Bergin's character chooses his victims carefully on the basis of their own needs and vulnerabilities. For movie-goers in search of an erotic thriller, humiliation in an S&M context is just fine, but sadness and identity confusion, they would rather do without. From another side, an objection arises to the effect that by pointing out that these victims are attracted to their tormentor - even, in a bewildered way, after the fact - Borden makes them complicit in their own damage. I see no reason for this take. It's clear that Borden's sympathy for these women is profound.

Borden exposes a wound. Viewers want her to suture it. She doesn't.

Lizzie Borden

The leads are in a struggle for dominance where roles are periodically reversed. Darkness permeates their surroundings and their souls to the extent that no twist in the plot and no moral posturing is likely to turn on the light. I don't know whether or not Borden set out to make a noir movie; she's apparently exploring the same psycho-sexual stress line she looked at in her previous film, Working Girls. But, Hays Code notwithstanding, Love Crimes feels like noir from the era before Robert Aldrich (Kiss Me Deadly, '55) and Orson Welles (Touch of Evil, '58) figured that if they were going to continue mining this lode, a wink was in order.

The heart of Love Crimes may be in the interviews Young's prosecuting attorney conducts with a number of women who have been victimized by Bergin's predator. If I recall correctly from an article I read years ago, these interviews are based on research Borden did into the real thing, and they set the tone for the complicated interactions that follow.
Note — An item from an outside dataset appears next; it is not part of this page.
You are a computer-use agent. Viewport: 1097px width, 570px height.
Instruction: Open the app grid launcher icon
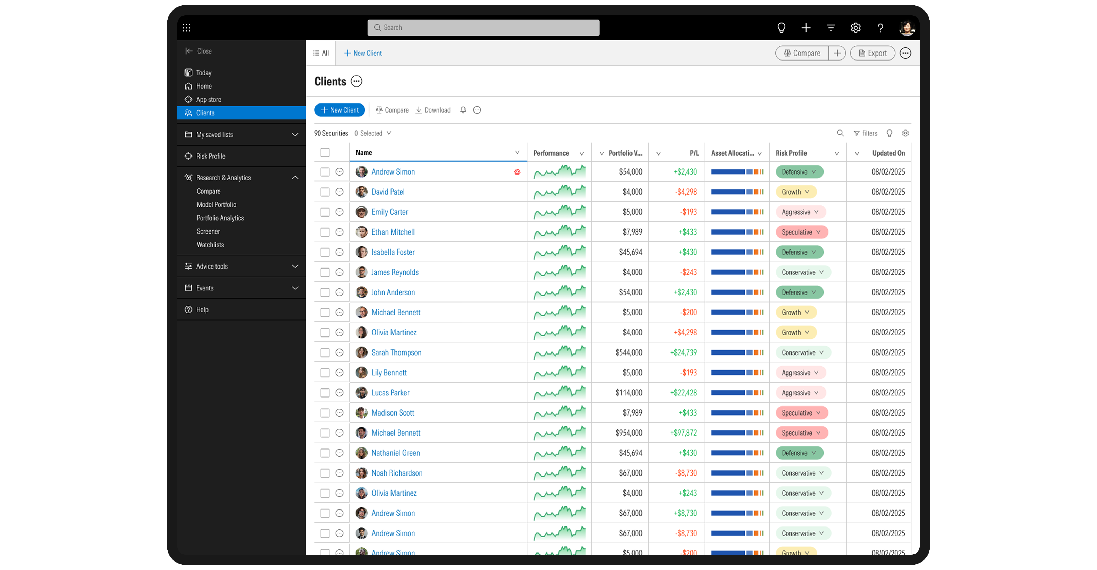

As far as I can tell, Borden more or less disowned this project. There was studio interference, and that gave her the right to say, "This isn’t the movie I intended." But I hope there’s something in her that whispers, “No, no - in spite of the studio, in spite of the public, in spite of the critics - I pulled it off.”

This movie needs to be rediscovered and framed more in the context of Peeping Tom than Basic Instinct.